>>>>
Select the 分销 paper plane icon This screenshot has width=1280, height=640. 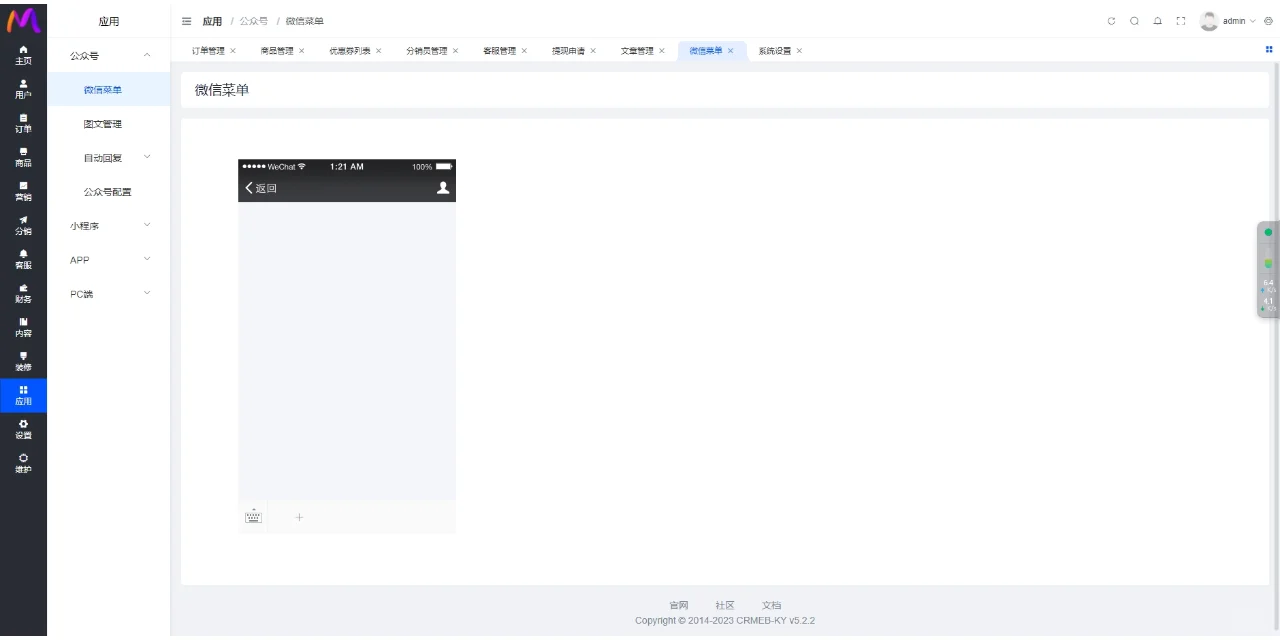point(23,225)
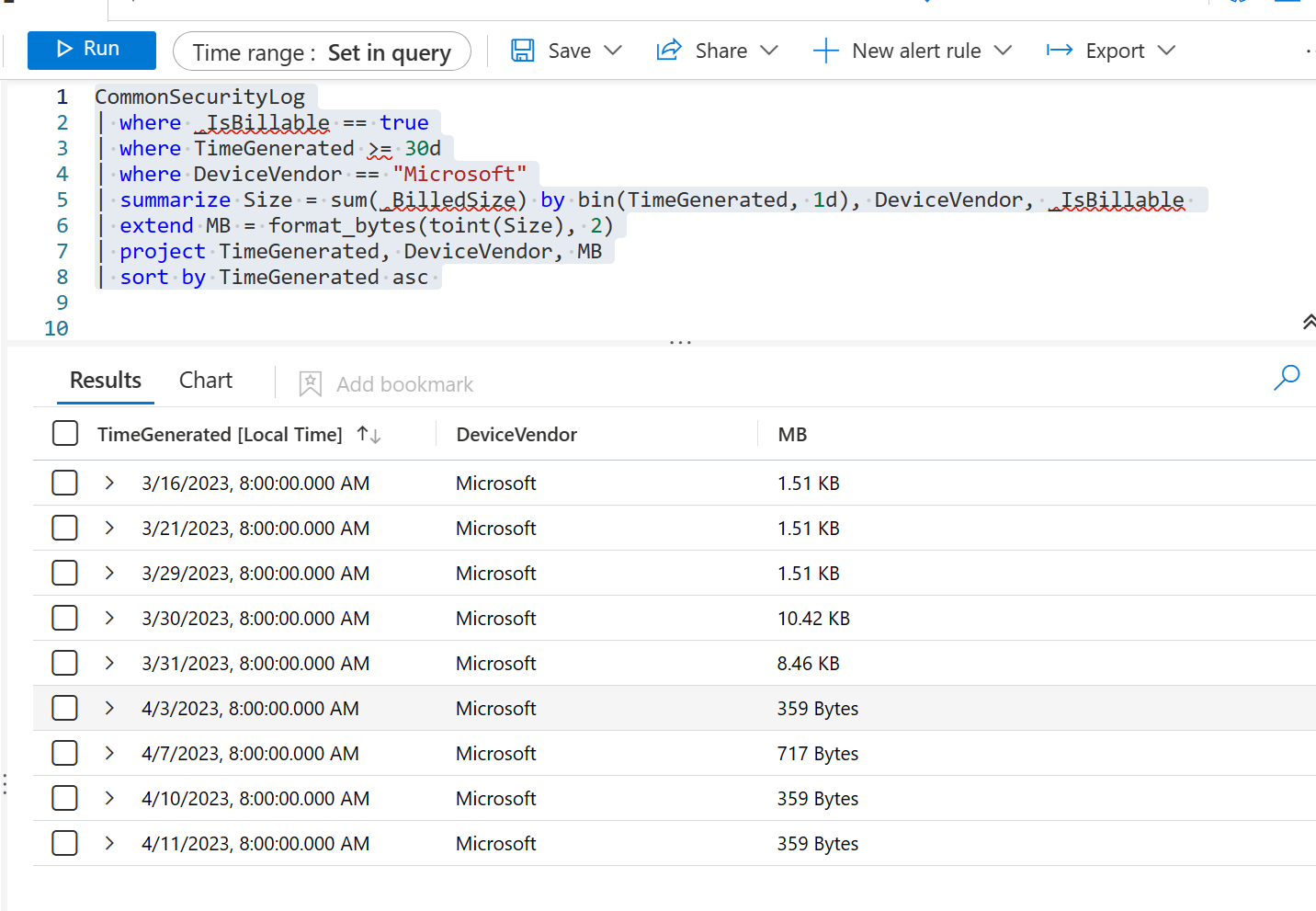Screen dimensions: 1316x911
Task: Open the Export dropdown menu
Action: [1165, 51]
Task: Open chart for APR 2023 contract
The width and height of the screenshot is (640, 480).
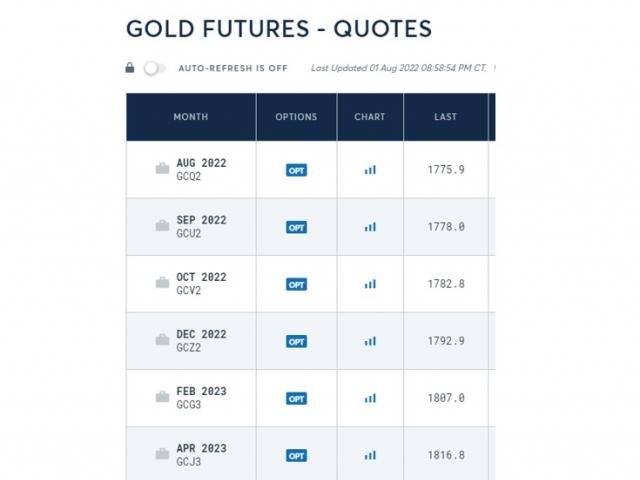Action: [370, 455]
<<<<
About this exercise
Could you set down nothing but the lines from the one containing "Task: Open chart for APR 2023 contract" through the last line of the records above, both ends included, exactly as given and free of pictures?

Exercise solution
Task: Open chart for APR 2023 contract
The width and height of the screenshot is (640, 480).
Action: [370, 455]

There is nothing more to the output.